Defence-in-depth on every POST:
| Surface | Default |
|---|---|
| HMAC-SHA256 signature check | Mandatory. Rejected (401) without the correct X-Hub-Signature-256 header. Constant-time comparison (crypto.timingSafeEqual) — no length-leak timing attack. |
| 200 ack BEFORE handler dispatch | Mandatory.
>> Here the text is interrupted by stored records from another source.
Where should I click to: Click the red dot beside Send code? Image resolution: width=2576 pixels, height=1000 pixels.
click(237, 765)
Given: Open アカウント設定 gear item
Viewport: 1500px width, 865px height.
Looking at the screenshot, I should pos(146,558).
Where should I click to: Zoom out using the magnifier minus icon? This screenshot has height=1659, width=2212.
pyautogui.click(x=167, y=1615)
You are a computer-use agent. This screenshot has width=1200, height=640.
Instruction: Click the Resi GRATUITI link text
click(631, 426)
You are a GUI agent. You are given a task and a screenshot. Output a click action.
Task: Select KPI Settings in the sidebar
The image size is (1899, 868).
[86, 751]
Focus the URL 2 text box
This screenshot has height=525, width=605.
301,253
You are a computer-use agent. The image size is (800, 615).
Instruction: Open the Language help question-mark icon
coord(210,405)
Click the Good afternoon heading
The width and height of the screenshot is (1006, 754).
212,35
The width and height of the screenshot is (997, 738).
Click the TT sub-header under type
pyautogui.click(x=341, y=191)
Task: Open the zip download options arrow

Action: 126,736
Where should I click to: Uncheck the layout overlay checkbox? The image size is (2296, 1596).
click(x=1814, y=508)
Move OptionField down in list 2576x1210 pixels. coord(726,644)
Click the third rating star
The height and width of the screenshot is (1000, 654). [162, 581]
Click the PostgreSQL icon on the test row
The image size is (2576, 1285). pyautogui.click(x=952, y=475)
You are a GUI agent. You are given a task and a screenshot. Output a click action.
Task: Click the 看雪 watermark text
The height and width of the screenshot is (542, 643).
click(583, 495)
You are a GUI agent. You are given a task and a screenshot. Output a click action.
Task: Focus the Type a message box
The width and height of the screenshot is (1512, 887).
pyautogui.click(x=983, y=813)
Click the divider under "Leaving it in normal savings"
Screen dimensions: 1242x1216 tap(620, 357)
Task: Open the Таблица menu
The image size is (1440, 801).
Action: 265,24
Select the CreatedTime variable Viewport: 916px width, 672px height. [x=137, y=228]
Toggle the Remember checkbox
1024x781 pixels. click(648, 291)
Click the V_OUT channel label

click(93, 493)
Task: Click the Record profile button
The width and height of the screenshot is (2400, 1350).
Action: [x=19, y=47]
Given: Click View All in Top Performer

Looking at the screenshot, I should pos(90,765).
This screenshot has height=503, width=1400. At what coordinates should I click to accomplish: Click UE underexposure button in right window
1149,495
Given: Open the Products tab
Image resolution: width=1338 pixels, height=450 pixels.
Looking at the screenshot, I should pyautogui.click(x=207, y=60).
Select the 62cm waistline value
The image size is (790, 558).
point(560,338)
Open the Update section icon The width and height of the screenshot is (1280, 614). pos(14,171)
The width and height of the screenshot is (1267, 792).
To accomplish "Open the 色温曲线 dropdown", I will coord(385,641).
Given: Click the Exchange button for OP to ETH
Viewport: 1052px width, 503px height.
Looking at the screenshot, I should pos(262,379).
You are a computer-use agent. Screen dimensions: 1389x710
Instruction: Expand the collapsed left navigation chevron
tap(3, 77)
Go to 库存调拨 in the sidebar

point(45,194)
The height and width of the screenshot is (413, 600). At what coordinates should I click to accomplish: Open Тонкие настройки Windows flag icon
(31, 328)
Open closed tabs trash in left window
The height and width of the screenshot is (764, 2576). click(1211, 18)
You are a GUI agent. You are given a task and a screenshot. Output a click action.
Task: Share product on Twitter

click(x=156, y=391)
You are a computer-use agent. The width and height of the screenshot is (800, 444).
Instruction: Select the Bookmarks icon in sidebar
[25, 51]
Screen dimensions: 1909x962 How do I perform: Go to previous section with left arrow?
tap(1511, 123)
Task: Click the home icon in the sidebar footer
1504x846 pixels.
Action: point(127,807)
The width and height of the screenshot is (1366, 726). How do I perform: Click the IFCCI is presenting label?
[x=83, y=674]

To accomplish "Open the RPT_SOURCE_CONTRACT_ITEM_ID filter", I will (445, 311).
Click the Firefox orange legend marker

Meta retries non-2xx within ~20s. |
Inbound text redaction (SecretsManager.redact) | On by default. Opt out via redactRawText: false. |
| Body size limit | 5 MB. Configurable via bodyLimit. |
Lifecycle
The wrapper builds the Fastify instance immediately on construction (so tests can use app.inject(...) without binding to a port). The actual listen() call happens in launch() — called by the inbox adapter’s start(). destroy() closes the Fastify server and clears subscribers.